The seeds are then chained together (Figure 1 D-E, Section S3). A chain of seeds (not to be confused with the chains of snarls used previously) is an ordered set of seeds that are co-linear in the read and the reference. In a graph context, this means that each seed must be reachable in the graph from the previous seed. Giraffe tries to find optimal chains that maximize the coverage in the read and minimize the expected cost of the gap (the difference between the distance between the seeds in the read and the distance between seeds in the graph) that will be taken between consecutive seeds. We use a gap cost based on that of Minimap2 [10].

To efficiently calculate reachability and distance in a graph, we use a novel data structure called a zip code tree that represents distances among a set of seeds (Figure 1 D). The zip code tree approximates a placement of seeds in an unrolled, acyclic view of the reference graph, providing a partial ordering of seeds that can be used to find distances for chaining (Figure S1, Section S2). Using distances calculated with the zip code tree, we are able to find reasonable chains in regions of the graph with complex topologies such as duplications (Figure S2) and inversions (Figure S3). The zip code tree is computed using small data structures called zip codes, that store, for each seed, information about the position’s placement on the snarl tree and associated distances (Section S2.3). Because of the cache-efficiency of these lightweight data structures, it is fast to sort and calculate distances among seeds to construct the zip code tree. A zip code tree is constructed for all seeds in a single read. Chaining is done using two passes of a dynamic programming algorithm (Section S3.1).

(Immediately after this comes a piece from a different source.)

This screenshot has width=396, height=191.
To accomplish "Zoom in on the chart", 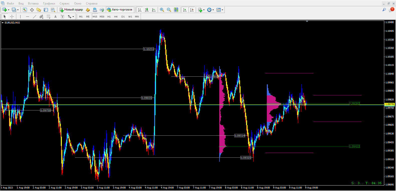I will coord(162,10).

Finally, the chain (Figure 1 E) is extended into an alignment between the read and the graph. Base-level alignment is done between consecutive seeds in the chain and out from the first and last seeds (Figure 1 F, Section S4). We use a fast wave-front algorithm [53, 54, 55] for aligning substrings of the read to the haplotype sequences in the graph, both for between-seed alignment and anchored tail alignment. If this algorithm fails to find an alignment or is predicted to use too much memory (or for any alignment problem over 233 bases), we align to the graph itself, using a banded global aligner for aligning between seeds and a Single Instruction Multiple Data (SIMD)-accelerated X-drop aligner (called Dozeu) for aligning tails. These algorithms limit the size of the dynamic programming band to constrain the amount of time and memory used.

5.3. Pangenome-guided assembly overview

Using Giraffe’s ability to align long reads to pangenomes, we can do haplotype-resolved pangenome-guided assembly of long reads. Here we focus on local assembly.

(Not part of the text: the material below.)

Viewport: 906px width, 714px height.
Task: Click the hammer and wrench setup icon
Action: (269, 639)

Our method assembles a specified region of interest (ROI) using a personalized-pangenome-guided assembly workflow, depicted in Figure 6.1. The workflow takes as input a variation graph and the sample’s long reads. For this study, we used the HPRC-clipped pangenome graph.

First, the variation graph is personalized based on the input reads [18] by sampling 16 haplotypes (without using --diploid-sampling, which would further downsample to two). Input reads are then mapped to this personalized graph using long read Giraffe. For a target ROI, all reads mapping to the region, along with the subgraph and its snarl distance index, are extracted. These serve as input for the subsequent anchor generation step.

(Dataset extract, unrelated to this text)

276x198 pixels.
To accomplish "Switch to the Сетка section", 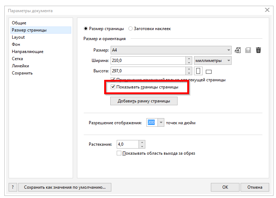I will tap(17, 59).
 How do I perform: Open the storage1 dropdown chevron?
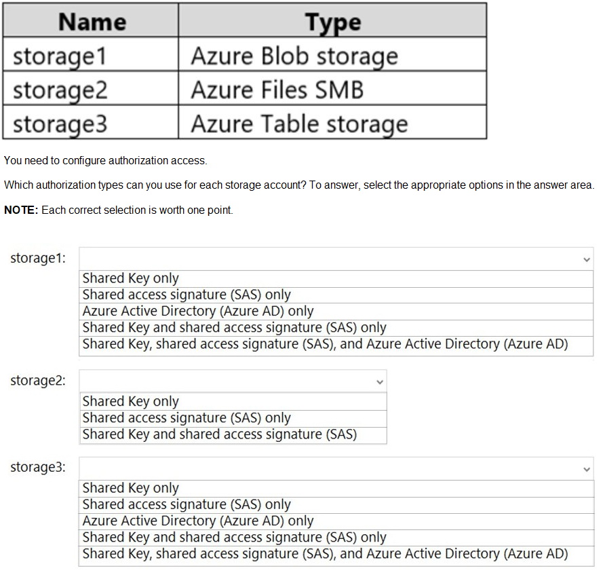(586, 259)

Anchors are defined as potentially haplotype-informative k-mers, and enable partitioning of reads by haplotype. They are generated from unique paths within leaf snarls (snarls that contain no other nested snarls). Anchors of a given snarl share common boundary nodes but differ at internal sentinel node(s) that represent allelic variation. An anchor is considered to be supported by a read only if the corresponding read subsequence aligns as an exact match to the anchor path. To mitigate phasing errors caused by noisy long read alignments, we perform a filtering step to remove anchors in unreliable snarls that exhibit inconsistent phasing relative to neighboring snarls. Finally, the complete set of read-supported anchors from the reliable snarls is passed to the Shasta assembler, which performs bubble cleanup and detangling to generate a phased assembly of the ROI.